Adrian inhaled sharply, his eyes locked on the bracelet—the one he had once given away with his whole heart.

A tear slipped down Adrian’s cheek, silent and unannounced, as Logan reached out and placed it in his hands.

Adrian clutched it instantly, his fingers curling around the worn threads, his chest rising and falling unevenly. His mother’s bracelet. The last tangible piece of her, the last thing she had given him before the sickness had taken her.

Imma. Mom.

The room felt too small.

Too full of emotions none of them knew how to hold.

“Did you find it?” Logan asked breathlessly. “How? When?”

Zack shifted, exhaling slowly.

“I didn’t find it.” He glanced between them before settling his dark gaze on Logan. He took a breath. “I took it.”

Logan’s head snapped up. “What?” He blinked, stunned, confused, unraveling. “What do you mean?” His voice was softer now, almost afraid.

Zack’s voice faltered, his dark eyes drifting somewhere beyond the present, as if he were rewinding through the nights, the moments, the quiet suffering that had led them all here.

“You were…” he started, then stopped, inhaling sharply.

Zack was remembering it. The empty bottles at the bar, the shadow underneath his eyes, remnants of countless sleepless nights. Logan would sit in the dim, flickering glow of his apartment, staring into the abyss, lost in the phantoms of his own creation. Logan was physically beside him, yet a thousand miles away in spirit. There was always a sadness lingering at the edge of his gaze, a perpetual shadow that seemed to cling to him. It was as if he was everlastingly teetering on the brink of a collapse, his smile a rare and almost wistful sight. His demeanor was forced, a mask of feigned normalcy, struggling to conceal the turmoil that brewed just beneath the surface. It was a painful dance of existence, where connection felt elusive and the weight of his unspoken thoughts loomed heavy in the air.

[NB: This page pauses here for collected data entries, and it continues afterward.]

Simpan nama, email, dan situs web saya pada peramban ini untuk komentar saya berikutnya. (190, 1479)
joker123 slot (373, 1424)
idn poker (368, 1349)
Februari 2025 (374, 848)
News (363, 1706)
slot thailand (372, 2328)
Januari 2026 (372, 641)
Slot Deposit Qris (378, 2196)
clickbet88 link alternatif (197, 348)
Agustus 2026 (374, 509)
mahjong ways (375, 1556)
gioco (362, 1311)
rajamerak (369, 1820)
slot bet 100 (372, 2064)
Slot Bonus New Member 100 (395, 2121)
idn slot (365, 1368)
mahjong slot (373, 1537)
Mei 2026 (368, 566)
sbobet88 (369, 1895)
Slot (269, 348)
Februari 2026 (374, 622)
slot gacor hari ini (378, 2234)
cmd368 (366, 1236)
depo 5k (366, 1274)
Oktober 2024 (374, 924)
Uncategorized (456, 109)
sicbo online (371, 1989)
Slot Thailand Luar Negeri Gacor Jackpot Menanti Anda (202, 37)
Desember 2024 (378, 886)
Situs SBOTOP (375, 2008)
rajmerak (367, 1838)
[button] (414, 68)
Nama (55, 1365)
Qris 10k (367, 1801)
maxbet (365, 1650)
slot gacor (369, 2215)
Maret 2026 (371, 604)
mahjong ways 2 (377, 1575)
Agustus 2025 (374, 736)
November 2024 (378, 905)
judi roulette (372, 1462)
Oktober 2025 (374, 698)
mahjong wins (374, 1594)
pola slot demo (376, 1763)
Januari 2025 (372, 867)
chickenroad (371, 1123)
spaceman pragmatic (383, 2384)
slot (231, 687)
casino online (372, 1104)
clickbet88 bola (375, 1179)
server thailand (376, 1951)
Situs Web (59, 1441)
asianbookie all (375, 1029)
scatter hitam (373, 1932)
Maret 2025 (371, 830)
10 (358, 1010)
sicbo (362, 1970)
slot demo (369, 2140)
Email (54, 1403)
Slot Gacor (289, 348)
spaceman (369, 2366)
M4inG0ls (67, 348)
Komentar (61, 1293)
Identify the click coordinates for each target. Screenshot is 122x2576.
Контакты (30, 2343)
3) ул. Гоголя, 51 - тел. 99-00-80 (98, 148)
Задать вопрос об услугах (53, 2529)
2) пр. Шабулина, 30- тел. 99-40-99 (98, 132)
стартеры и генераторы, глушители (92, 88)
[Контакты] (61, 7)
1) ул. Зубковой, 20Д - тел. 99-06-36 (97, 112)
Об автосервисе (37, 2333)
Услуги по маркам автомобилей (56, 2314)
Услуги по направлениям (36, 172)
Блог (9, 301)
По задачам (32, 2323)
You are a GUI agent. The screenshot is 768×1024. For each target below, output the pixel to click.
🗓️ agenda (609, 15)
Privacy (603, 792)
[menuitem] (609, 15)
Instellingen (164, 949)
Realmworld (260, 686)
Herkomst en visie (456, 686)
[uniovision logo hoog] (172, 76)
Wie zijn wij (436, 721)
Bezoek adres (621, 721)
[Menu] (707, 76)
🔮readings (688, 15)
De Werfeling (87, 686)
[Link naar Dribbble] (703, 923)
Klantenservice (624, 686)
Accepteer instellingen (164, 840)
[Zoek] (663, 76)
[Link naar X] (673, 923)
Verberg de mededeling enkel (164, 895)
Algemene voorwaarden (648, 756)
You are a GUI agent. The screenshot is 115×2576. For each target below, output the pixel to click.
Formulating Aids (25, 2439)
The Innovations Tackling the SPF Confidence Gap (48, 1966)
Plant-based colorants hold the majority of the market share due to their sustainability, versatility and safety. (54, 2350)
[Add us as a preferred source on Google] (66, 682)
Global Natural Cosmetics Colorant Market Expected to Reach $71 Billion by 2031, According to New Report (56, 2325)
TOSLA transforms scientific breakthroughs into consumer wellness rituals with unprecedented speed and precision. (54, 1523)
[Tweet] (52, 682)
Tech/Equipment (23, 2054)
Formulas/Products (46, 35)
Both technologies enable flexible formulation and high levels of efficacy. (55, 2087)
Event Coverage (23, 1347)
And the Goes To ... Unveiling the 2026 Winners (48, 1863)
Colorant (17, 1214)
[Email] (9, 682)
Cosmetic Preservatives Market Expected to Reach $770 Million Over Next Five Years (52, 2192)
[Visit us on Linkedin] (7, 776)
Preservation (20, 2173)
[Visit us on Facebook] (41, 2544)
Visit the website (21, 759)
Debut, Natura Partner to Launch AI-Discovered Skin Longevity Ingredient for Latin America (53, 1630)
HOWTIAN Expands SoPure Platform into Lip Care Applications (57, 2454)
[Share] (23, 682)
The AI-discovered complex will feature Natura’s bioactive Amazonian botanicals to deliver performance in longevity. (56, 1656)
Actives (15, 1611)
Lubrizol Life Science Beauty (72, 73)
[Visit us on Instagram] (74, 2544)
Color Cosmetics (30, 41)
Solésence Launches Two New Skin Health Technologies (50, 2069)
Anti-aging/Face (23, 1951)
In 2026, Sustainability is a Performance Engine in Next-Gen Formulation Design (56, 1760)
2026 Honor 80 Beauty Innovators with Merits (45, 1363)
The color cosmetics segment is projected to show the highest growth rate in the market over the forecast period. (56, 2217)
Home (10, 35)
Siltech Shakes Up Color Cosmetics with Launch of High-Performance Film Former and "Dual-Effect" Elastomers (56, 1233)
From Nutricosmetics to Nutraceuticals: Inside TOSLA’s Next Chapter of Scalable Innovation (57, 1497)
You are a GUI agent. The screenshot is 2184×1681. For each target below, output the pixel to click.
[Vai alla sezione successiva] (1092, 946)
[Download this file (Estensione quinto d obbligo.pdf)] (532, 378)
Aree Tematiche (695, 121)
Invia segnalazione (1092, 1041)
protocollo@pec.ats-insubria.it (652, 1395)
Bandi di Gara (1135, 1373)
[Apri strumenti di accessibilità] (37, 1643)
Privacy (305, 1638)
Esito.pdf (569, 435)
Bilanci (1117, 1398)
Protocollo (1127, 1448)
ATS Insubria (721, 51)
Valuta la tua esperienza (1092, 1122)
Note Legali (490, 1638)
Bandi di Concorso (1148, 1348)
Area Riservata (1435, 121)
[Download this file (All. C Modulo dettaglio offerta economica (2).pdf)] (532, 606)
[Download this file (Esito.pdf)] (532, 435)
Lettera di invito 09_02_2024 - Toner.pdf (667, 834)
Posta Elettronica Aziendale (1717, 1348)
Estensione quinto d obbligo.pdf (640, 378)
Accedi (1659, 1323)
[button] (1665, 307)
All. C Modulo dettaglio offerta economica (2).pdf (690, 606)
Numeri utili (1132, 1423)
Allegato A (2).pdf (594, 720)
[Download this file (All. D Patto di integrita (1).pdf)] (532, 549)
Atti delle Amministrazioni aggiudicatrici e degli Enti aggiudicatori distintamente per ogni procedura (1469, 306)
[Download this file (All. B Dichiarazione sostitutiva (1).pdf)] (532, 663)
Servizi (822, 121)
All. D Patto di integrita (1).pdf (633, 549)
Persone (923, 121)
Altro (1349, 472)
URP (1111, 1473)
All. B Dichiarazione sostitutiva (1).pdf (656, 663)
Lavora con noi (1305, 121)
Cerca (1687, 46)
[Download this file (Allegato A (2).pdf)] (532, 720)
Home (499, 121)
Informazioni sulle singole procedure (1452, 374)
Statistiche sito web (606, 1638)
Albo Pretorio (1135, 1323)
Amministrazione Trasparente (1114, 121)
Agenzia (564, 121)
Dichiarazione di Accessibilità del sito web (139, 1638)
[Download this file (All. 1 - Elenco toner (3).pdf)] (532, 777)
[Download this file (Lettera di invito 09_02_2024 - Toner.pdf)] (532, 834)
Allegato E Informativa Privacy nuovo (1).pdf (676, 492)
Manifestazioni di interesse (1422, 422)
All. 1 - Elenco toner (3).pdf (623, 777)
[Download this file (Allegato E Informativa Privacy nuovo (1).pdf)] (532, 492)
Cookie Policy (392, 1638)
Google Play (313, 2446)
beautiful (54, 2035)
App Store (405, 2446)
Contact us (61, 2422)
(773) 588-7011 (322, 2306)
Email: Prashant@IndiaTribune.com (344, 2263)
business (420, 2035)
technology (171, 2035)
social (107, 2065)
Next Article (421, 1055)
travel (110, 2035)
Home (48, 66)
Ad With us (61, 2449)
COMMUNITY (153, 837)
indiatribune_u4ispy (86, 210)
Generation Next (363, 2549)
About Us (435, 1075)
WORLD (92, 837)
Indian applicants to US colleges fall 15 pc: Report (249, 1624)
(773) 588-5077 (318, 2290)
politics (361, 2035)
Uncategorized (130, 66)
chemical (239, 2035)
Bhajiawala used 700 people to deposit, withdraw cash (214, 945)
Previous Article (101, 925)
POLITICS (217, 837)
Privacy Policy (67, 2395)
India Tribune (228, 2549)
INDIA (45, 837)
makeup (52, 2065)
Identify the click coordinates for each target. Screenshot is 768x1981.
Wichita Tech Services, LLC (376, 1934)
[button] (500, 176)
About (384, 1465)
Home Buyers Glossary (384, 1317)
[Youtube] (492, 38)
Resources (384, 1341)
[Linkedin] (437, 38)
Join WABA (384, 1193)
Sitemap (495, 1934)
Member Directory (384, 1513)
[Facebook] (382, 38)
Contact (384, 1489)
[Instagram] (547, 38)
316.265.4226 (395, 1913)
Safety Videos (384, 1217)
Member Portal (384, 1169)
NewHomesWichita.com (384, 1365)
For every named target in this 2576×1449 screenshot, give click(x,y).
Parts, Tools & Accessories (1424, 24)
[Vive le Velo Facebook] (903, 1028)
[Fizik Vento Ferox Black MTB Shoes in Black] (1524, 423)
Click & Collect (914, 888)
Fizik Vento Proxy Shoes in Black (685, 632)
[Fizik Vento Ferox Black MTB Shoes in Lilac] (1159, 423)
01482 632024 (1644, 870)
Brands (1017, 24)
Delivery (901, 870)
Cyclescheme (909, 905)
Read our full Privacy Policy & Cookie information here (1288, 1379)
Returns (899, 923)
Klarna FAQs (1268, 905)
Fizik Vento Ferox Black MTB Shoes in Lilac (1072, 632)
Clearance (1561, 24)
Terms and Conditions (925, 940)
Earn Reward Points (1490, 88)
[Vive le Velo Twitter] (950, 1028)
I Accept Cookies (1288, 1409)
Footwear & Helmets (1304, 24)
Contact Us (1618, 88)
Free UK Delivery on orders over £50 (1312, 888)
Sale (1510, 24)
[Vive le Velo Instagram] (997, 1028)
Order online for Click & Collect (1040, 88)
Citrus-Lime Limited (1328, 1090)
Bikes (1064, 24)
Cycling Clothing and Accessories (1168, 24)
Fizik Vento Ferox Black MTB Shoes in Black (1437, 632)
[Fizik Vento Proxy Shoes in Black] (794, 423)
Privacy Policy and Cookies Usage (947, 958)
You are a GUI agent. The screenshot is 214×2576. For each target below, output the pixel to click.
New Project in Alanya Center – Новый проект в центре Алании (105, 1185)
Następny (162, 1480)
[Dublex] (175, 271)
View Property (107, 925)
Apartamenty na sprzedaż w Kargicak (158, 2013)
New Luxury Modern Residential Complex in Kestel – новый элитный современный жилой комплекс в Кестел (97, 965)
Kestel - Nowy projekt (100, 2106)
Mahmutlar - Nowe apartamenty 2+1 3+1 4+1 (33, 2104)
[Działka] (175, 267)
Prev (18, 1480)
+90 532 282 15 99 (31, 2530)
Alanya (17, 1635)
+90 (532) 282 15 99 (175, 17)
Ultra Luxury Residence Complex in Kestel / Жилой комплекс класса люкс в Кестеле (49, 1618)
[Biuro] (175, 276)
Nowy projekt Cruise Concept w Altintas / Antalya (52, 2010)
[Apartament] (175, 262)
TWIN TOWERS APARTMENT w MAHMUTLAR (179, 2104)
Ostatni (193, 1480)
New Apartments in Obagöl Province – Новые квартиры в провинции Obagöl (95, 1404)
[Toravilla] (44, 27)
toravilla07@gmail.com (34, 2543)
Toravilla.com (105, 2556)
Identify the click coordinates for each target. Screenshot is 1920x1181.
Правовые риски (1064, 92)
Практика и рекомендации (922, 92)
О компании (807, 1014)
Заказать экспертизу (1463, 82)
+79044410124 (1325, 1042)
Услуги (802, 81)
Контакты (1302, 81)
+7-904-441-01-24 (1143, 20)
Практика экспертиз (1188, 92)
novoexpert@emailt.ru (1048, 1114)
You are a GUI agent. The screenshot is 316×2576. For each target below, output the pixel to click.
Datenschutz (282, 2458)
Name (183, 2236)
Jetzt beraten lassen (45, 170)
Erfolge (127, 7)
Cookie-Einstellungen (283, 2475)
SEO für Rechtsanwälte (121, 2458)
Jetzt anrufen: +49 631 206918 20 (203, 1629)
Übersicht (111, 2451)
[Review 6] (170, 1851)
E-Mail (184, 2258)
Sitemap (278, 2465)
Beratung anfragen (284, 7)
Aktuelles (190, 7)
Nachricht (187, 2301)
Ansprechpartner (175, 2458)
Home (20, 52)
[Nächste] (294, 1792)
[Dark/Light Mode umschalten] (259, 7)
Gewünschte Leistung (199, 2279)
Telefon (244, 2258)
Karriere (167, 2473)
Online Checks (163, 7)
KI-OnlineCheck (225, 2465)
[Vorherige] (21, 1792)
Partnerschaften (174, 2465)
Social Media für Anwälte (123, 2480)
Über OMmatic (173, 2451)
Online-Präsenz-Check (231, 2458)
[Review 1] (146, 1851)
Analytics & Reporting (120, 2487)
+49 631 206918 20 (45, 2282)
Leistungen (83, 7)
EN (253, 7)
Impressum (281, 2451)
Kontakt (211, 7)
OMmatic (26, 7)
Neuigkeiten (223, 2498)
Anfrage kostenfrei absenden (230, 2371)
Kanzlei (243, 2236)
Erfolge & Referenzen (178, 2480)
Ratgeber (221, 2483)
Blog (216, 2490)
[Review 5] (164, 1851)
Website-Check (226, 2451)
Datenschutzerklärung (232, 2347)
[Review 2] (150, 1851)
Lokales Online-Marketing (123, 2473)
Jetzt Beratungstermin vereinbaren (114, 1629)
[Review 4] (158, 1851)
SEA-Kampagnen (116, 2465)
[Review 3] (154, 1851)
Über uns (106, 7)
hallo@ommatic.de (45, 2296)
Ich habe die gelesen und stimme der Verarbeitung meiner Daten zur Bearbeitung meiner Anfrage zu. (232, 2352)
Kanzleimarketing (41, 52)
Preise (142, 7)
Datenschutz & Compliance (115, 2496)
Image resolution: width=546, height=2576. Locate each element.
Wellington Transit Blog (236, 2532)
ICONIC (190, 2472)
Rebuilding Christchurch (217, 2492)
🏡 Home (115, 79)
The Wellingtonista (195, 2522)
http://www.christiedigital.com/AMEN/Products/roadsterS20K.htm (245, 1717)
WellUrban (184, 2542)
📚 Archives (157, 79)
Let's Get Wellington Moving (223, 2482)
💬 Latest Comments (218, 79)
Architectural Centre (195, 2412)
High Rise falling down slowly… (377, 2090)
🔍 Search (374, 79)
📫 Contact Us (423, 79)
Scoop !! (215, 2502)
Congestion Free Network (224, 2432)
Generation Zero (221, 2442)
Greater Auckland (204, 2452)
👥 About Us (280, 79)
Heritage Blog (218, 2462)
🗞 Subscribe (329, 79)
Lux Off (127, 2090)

“You were spiraling,” Zack finally remarked, his voice softer now. “You were... absent.” Those words barely captured the depth of the sorrow residing within Logan, which Zack had observed, but that was all he offered.

Logan felt something heavy press against his chest, something suffocating, something familiar.

“I couldn’t watch you like that anymore,” Zack continued, his voice raw. “You weren’t just drinking—you were disappearing. You were disconnected, guarded, drowning in your own misery, and no matter what I said, no matter what I did, I couldn’t reach you.”

He exhaled, glancing at Adrian, and for the first time, something flickered in his expression—something like jealousy, but softer. More resigned.

Because Zack had always cared for Logan.